Stench causes chaos in coastal town's

PUBLISHED: 07:00 26 June 2009 | UPDATED: 10:24 06 July 2010

MUCH of Lowestoft and parts of Southwold were bought to a standstill this week and people complained of feeling ill as a strong smell of gas lingered over the coastal towns.

MUCH of Lowestoft and parts of Southwold were bought to a standstill this week and people complained of feeling ill as a strong smell of gas lingered over the coastal towns.

The stench, which came from a tanker moored offshore, caused hundreds of people in Lowestoft to be evacuated from schools, shops and offices.

The drama unfolded on Monday lunchtime and afternoon. In the space of a few hours more than 500 calls from residents were received by National Grid Transco.

The following day the wind changed and the smell drifted over parts of Southwold.

It was quickly established that it was coming from a ship venting its tanks offshore but the National Grid had to investigate every call.

Extra personnel were called in from as far afield as London and the Midlands and the company took over a car park in Kirkley Cliff Road and a mobile command unit was set up.

Darren Elsom, operation's network manager for National Grid, said: “We have been extremely busy as normally we would expect only a handful of calls a day from people smelling gas.
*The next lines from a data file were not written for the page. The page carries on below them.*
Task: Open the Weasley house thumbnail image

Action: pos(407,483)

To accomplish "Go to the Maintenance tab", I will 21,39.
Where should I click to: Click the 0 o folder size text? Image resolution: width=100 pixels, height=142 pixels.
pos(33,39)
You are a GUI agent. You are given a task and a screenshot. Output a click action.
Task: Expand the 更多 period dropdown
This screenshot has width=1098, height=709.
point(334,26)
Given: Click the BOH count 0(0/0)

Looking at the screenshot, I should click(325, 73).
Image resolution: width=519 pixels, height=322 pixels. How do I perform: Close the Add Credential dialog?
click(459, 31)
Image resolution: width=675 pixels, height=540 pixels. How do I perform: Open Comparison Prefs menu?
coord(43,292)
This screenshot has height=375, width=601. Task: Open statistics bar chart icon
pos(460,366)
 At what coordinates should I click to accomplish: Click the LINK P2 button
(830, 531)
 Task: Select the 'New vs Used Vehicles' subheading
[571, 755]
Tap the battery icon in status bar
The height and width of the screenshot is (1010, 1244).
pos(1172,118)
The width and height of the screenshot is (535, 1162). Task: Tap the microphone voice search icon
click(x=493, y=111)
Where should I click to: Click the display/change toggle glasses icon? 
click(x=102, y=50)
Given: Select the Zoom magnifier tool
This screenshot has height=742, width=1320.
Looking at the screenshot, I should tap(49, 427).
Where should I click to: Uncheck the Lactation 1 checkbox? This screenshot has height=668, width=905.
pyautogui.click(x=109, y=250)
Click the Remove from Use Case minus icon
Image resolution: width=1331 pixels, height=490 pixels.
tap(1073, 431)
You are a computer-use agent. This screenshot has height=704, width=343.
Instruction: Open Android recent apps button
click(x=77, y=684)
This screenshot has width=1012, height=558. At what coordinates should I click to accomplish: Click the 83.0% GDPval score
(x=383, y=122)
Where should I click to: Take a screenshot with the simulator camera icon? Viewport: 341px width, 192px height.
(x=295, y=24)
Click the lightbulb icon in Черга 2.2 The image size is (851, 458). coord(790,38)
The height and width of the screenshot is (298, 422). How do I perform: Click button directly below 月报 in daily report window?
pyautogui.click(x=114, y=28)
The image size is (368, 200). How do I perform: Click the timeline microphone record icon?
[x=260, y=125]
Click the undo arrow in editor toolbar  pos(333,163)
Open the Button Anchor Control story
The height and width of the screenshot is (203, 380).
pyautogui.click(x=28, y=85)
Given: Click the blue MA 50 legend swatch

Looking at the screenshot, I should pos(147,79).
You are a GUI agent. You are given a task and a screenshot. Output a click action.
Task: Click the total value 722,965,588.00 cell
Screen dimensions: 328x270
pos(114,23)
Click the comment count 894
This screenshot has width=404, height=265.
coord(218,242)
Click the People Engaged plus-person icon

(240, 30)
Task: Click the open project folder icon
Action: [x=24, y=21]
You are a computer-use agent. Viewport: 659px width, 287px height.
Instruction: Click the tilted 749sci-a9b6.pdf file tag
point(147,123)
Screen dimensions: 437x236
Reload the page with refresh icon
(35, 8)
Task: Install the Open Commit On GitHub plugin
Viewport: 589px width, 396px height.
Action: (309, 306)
To have more than 500 in the space of a few hours is quite exceptional.”

Mr Elsom said that safety was always the number one priority and this meant that every call would be investigated.

“We cannot just assume that the smell is coming from the ship because somewhere in those 500 calls there could be a gas leak.

“This is why every incident reported to us will be investigated and we always want to be contacted when people smell gas,” he said.

Suffolk Fire and Rescue Service and Suffolk police also received a number of calls from worried residents.

As the smell lingered over a large part of central Lowestoft many places were evacuated.

Among those where evacuations took place were Lowestoft College, Roman Hill and Woods Loke primary schools, and Foxborough Middle School.

Offices that were evacuated included Rishton House, in Clapham Road South, and Waveney District Council's Marina customer services centre next to the town's threatre.

In all cases the buildings were checked and everyone was allowed to return once they had been declared safe.

Recently a number of tankers have been moored off Lowestoft, Pakefield and Kessingland.

A spokesman for the Marine and Coastguard Agency (MCA) said that ships were not allowed to vent their tanks when in port.

However, the vessel involved in Monday's gas scare was asked to move further offshore.

The Health Protection Agency (HPA) confirmed that the fumes in Lowestoft posed no risk.

“The gas being released was methyl mercaptan, also known as methanethiol, which is most commonly added to household gas supplies to make it smell the way it does,” he said.